「指紋鑑定」とは どうやって個人を特定するのか[2015/02/18 16:32]

 約20年前、東京・八王子市で起きたスーパー「ナンペイ」事件で急展開です。女子生徒2人が縛られた粘着テープから指紋の一部が採取され、10年ほど前に死亡した男の指紋とほぼ一致していたことが分かりました。「指紋鑑定」とは、どのように行われるのでしょうか。

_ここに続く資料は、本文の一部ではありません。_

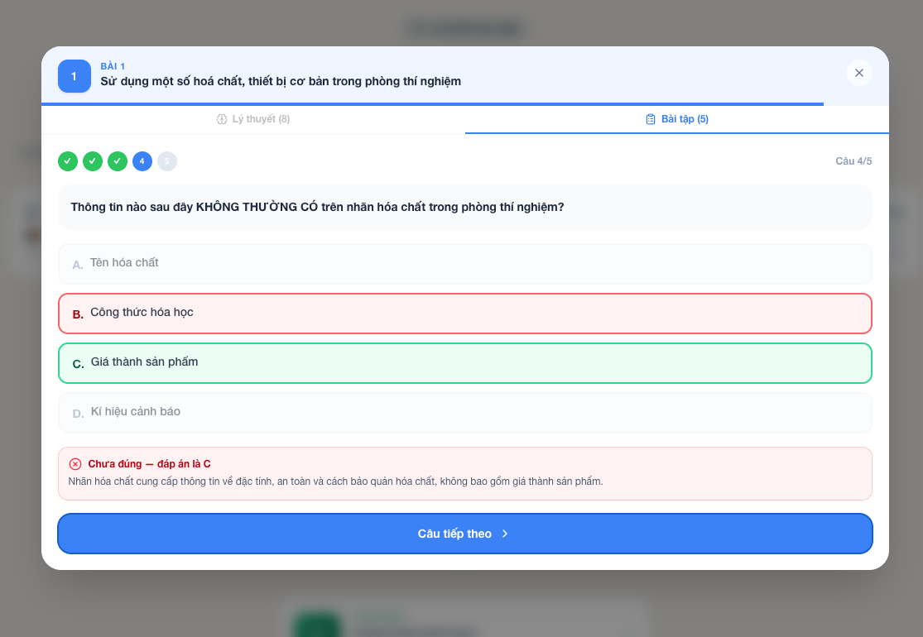923x637 pixels.
Task: Select question 4 step indicator
Action: [x=142, y=161]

 指紋はそれぞれ個人で固有の特徴があり、また一生変わらないことから、個人を特定するのに世界的に採用されています。事件の捜査のために2つの指紋が同一人物かどうかを判定するためには、警察に保存されている照合用の指紋のデータベースと採取した指紋を比較していきます。まず、「紋型」といわれる全体の形を比較します。この紋型が一致したら、今度は「隆線」と呼ばれる指紋にある線上の隆起を比較します。隆線は、切れたり分かれたり、あるいは渦を巻いていたりと約100の特徴点が存在するといわれています。そのうち12カ所が一致すれば、同一の指紋と特定されます。この12カ所が一致する確率は1兆分の1です。今回、男と一致した指紋は8カ所で、その確率は1億人に1人ということです。